Methodology and sources

The Fuel50 research cited throughout draws on four primary studies:

  • Hidden Talent, Broken Systems (2025): 330 HR leaders across the United States and United Kingdom, spanning industries from technology to manufacturing.
  • The State of Talent Mobility (2025): 312 professionals (157 HR, 155 non-HR) across healthcare, technology, financial services, and other sectors.
  • The State of Skills-Based Work (2026): 272 HR professionals across North America and Europe representing mid-market and enterprise organizations from 1,000 to over 5,000 employees.
  • What Your Workforce Actually Needs to Adapt to AI (Q1 2026): Symposium-based research with senior HR leaders from financial services, engineering, creative industries, and technology.
  • Why Most Skills Programs Plateau (Q4 2025): Fuel50 platform data cross-referenced against public research, pressure-tested at the Q4 2025 Skills Symposium with talent leaders from global enterprises.
  • External sources cited include LinkedIn, McKinsey, Deloitte, Mercer, the World Economic Forum, Korn Ferry, Gartner, Peoplebox, and Anthropic's 2026 labor market study.

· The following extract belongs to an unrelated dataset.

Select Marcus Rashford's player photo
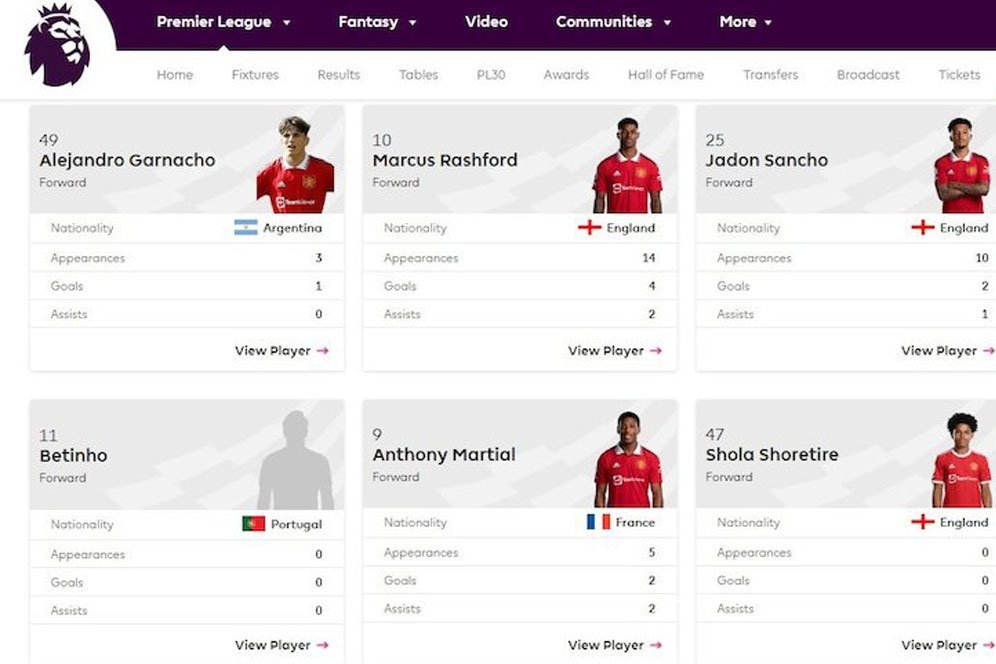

Read the 55 numbers together and the picture is consistent. Upskilling and reskilling programs don't fail because organizations underinvest in them. They fail because organizations design them as learning programs when they need to operate as career systems. A learning program serves the people who already know where they want to go and shows up as activity on a dashboard. A career system reaches everyone, because it answers the question employees are actually asking when they decide whether to participate, which is what am I learning this for, and what changes for me if I do.